Why does this tool exist?

ZIP codes are ubiqitous in daily lives – mailing packages, verifying your ZIP code when using your credit card, using Google Maps, and so on. So you would think that the Census Bureau (which conducts, of course, the Census, but also supplemental surveys like the American Community Survey, or ACS) would report its data on a ZIP code basis. And to some degree, it does. You can look up data for any ZIP code you would like right on the Census Bureau’s website.

However, this published data is all aggregated. Sometimes, as researchers, we want the microdata, which is the raw data collected from the ACS. However, by federal law, the Census Bureau must take precautions to avoid publishing potentially identifying information for 72 years after data collection. So while they do helpfully publish microdata from the ACS, they do not identify the ZIP code of the respondent. This is because some ZIP codes are extremely small – 05141, for example, represents Cambridgeport, Vermont, a town of only 112 people! And since the American Community Survey literally collects every piece of demographic information you can imagine (ancestry, how many cars you have, what kind of broadband you have, etc.) it wouldn’t be too hard to figure out exactly the identity of a respondent.

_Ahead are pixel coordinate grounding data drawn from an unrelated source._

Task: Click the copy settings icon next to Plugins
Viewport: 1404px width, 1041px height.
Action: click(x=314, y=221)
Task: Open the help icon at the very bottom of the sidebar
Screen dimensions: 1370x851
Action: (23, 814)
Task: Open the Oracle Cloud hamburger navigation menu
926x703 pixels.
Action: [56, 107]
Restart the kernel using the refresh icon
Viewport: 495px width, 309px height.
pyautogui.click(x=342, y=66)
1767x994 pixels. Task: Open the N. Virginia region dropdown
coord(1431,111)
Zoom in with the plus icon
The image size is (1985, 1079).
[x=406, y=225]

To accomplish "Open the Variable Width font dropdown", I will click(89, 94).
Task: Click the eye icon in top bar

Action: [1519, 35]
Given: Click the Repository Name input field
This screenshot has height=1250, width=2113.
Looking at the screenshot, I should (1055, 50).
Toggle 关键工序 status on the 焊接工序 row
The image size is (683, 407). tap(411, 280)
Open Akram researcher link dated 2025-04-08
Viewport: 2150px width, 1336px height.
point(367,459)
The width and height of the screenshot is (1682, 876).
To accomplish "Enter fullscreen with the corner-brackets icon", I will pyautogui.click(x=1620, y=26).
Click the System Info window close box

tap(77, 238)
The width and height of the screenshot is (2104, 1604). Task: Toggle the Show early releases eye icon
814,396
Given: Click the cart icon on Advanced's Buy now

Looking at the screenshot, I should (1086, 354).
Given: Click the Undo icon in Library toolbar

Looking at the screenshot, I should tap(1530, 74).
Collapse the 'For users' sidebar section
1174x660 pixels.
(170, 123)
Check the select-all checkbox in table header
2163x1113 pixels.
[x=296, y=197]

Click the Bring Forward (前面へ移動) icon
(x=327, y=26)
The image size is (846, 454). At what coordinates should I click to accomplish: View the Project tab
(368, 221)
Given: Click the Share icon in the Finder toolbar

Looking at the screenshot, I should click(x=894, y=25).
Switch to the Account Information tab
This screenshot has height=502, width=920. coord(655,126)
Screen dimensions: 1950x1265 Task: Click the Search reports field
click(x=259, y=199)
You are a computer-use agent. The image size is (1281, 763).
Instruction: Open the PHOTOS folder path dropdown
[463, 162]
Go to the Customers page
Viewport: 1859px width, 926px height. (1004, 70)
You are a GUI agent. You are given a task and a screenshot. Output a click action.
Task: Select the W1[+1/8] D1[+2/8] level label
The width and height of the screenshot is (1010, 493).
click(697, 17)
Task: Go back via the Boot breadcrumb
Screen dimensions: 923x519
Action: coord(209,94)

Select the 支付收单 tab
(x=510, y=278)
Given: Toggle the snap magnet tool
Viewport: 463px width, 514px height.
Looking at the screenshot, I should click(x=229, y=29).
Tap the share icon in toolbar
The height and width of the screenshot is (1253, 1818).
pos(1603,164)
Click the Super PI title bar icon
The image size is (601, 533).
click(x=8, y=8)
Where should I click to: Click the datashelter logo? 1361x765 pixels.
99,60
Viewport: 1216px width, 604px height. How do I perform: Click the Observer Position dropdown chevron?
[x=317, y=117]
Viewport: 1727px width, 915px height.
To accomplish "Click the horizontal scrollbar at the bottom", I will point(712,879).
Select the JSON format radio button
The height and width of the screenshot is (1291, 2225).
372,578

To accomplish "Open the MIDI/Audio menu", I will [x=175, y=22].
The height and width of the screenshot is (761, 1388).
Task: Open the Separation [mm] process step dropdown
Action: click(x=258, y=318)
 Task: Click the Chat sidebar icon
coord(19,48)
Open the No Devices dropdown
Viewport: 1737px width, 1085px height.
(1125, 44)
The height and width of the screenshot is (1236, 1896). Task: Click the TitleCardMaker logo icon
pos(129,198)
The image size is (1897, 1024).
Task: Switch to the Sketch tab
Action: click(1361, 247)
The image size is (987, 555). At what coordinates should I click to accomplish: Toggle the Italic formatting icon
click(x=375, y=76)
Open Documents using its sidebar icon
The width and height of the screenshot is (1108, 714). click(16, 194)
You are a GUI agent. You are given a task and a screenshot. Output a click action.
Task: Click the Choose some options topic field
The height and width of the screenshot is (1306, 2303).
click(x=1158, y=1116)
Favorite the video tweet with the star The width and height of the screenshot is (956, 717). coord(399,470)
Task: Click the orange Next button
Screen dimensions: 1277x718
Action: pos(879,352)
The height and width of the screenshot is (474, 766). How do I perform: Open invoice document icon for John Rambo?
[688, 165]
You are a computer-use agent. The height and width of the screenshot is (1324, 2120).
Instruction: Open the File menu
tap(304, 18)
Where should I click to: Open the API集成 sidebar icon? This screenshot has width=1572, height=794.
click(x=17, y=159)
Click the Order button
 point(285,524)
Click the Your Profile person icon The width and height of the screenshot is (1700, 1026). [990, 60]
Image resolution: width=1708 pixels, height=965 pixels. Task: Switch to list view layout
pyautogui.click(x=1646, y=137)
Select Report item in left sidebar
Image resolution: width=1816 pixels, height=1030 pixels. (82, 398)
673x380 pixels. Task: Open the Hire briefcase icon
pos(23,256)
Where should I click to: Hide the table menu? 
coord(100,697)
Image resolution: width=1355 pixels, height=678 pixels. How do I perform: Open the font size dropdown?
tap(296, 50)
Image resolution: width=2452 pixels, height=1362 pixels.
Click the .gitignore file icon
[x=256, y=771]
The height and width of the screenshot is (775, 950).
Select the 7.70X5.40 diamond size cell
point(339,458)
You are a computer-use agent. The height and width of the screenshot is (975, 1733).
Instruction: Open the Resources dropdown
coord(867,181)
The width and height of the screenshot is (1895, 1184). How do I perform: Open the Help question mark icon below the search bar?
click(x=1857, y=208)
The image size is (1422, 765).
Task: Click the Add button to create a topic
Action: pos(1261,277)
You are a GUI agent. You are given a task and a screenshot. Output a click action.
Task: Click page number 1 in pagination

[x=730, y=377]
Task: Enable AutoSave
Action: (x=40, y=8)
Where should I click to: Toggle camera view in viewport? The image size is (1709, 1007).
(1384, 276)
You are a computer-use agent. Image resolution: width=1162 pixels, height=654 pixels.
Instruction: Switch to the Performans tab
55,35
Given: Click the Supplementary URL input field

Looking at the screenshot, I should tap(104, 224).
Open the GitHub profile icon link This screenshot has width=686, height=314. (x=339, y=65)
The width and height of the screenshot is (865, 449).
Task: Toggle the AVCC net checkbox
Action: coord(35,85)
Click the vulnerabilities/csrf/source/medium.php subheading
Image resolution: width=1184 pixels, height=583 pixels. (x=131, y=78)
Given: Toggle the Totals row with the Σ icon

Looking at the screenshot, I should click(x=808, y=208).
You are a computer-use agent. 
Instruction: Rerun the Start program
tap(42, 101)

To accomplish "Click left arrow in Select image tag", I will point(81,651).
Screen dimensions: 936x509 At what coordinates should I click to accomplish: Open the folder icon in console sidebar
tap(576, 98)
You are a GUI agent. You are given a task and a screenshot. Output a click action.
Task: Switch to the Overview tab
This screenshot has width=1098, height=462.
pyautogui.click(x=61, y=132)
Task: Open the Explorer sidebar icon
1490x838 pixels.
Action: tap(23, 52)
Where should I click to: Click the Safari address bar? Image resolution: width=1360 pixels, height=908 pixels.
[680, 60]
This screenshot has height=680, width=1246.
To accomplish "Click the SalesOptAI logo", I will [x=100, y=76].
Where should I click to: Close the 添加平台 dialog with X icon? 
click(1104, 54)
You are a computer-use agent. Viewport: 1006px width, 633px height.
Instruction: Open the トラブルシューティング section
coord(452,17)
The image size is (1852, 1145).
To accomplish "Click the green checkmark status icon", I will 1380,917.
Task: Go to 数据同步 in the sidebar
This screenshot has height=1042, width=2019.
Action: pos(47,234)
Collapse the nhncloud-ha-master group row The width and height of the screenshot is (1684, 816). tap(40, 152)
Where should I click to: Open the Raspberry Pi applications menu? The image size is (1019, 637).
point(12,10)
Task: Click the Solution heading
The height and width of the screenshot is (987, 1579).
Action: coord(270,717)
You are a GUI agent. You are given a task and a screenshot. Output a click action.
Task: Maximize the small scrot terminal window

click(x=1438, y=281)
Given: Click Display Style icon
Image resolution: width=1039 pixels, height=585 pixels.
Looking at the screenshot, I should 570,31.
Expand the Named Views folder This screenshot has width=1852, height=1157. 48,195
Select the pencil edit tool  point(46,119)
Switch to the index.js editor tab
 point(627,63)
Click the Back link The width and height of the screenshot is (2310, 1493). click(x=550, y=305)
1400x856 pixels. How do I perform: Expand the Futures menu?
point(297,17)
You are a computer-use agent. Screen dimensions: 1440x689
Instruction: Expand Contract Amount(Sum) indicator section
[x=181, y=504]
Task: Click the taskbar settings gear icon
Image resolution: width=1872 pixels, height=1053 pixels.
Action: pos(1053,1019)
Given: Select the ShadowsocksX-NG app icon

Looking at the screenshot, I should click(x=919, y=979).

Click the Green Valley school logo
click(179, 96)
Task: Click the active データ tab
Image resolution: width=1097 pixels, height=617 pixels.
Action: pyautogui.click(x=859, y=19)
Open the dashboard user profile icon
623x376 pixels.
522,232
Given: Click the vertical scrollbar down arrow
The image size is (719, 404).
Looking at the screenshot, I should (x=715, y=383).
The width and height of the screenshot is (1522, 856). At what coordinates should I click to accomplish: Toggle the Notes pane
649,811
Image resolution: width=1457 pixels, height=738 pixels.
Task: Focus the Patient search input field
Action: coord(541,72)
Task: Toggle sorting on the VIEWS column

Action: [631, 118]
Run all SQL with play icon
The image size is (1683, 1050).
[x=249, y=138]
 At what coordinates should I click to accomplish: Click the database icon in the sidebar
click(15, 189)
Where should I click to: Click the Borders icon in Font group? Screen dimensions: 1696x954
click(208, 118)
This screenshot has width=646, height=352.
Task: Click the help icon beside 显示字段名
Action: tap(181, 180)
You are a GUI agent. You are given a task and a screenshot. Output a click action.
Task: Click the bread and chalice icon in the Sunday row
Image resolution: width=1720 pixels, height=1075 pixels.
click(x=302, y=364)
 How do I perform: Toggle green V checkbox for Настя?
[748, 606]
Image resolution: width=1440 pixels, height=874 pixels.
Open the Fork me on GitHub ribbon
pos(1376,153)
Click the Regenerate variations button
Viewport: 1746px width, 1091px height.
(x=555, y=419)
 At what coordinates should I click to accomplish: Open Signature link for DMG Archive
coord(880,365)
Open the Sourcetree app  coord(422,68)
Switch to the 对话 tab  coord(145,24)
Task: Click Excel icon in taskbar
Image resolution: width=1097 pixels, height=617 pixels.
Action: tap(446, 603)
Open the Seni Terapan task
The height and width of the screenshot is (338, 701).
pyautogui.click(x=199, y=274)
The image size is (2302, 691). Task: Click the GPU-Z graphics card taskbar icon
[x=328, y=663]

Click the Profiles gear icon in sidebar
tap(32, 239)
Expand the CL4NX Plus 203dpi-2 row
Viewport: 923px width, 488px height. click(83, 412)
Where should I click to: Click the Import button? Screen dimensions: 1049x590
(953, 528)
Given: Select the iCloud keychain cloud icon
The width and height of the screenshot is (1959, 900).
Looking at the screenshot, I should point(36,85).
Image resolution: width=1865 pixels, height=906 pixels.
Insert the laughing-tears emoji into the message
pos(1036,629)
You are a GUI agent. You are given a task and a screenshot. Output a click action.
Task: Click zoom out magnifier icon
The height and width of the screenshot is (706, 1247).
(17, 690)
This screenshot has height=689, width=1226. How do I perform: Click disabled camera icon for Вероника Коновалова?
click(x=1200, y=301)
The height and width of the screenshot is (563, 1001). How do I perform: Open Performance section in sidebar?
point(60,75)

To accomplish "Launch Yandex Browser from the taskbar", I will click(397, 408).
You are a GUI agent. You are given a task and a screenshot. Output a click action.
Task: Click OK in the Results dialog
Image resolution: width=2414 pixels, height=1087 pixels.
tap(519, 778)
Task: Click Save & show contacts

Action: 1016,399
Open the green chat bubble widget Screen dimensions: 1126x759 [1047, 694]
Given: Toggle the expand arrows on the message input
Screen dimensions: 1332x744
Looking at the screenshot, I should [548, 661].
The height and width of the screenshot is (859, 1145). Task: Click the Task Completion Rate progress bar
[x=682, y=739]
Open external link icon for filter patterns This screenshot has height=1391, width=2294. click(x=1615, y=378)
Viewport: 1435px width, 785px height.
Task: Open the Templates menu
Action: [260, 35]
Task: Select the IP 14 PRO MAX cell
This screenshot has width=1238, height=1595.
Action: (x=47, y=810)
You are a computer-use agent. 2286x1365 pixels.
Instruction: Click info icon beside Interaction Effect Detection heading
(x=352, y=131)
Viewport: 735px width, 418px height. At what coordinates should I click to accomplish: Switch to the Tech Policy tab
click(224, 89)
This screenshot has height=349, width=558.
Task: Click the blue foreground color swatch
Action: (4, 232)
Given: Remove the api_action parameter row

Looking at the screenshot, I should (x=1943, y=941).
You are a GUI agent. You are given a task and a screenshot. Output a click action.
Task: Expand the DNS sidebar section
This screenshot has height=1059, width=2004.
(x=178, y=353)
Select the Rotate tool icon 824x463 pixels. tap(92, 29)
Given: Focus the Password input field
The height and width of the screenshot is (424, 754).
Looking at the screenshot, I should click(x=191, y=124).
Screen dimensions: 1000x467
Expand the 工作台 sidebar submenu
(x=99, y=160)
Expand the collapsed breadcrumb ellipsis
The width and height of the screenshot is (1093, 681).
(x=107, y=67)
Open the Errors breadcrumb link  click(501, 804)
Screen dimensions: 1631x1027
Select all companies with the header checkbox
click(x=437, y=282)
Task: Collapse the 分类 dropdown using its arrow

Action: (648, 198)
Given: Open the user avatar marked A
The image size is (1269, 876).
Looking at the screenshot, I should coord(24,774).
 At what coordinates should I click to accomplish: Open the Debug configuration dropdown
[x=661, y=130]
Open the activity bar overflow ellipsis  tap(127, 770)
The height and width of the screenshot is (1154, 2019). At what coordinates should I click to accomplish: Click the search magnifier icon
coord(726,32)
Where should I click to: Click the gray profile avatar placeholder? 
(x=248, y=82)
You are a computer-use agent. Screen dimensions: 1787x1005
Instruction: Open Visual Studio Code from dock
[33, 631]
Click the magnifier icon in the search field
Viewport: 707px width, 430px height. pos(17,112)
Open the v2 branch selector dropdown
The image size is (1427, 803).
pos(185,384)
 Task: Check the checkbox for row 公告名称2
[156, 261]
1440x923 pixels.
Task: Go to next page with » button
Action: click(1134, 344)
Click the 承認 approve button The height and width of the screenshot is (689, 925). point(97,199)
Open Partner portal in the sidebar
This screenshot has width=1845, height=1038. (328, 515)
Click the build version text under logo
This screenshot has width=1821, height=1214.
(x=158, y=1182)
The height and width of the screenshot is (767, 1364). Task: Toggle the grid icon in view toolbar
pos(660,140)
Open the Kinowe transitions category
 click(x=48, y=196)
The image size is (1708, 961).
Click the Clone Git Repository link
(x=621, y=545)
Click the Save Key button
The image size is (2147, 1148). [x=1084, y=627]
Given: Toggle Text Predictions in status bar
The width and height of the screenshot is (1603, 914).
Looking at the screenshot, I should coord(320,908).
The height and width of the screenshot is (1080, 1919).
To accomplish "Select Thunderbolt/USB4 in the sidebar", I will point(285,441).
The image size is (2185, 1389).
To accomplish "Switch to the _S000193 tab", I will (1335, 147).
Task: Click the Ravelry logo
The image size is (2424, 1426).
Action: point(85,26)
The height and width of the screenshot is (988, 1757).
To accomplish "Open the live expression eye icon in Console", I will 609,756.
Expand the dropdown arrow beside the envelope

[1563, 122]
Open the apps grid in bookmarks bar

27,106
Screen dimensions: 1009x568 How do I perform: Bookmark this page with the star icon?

The other reason the Census Bureau doesn’t publish data on a ZIP code basis is that ZIP codes actually are not geographical areas – they represent mail routes. They’ve sort of been retooled and misused for geographic areas, the same way Social Security numbers have ended up being used as federal identifiers despite that not at all being the intention. Because of this, ZIP codes aren’t quite as geographically clean as we think they are. For example, some ZIP codes refer not to locations but mail routes – 02912, for example, simply represents Brown University’s central mail room from which mail is distributed across the university by Brown itself and not the postal service. And some ZIP codes even span multiple states, as shown below!

_images/download-3.png

For both of the above reasons, the Census Bureau publishes microdata not by ZIP code, but by Public Use Microdata Areas, commonly known as PUMAs. These are actual geographic regions that are designed to have 100,000 residents each, which the Census Bureau deems large enough to main anonymity. That means that we can obtain approximate microdata data for a ZIP code by querying its PUMA – should be easy, right?

Well, not quite. As we discussed before, ZIP codes are not geographic areas, but mail routes, so it’s not like there’s a one-to-one conversion between PUMA and ZIP. Thankfully, the U.S. Department of Housing and Urban Development (HUD) publishes the HUD-USPS ZIP Code Crosswalk which allows us to convert ZIP codes to census tracts. This is good because we now have actual geographical boundaries for a given ZIP code, but census tracts are distinct from PUMAs and again are not 1:1 related. That means the final step is computing the geographical intersection between census tracts and PUMA using shape files provided by the Census Bureau. At this point, we can query approximate data by ZIP code from the American Community Survey.

So, in summary, what does this tool actually do? It works through these messy geographical conversions (ZIP -> census tract -> PUMA) to pull out approximate data from the ACS on a ZIP code level, all without you having to think about this geographical weirdness.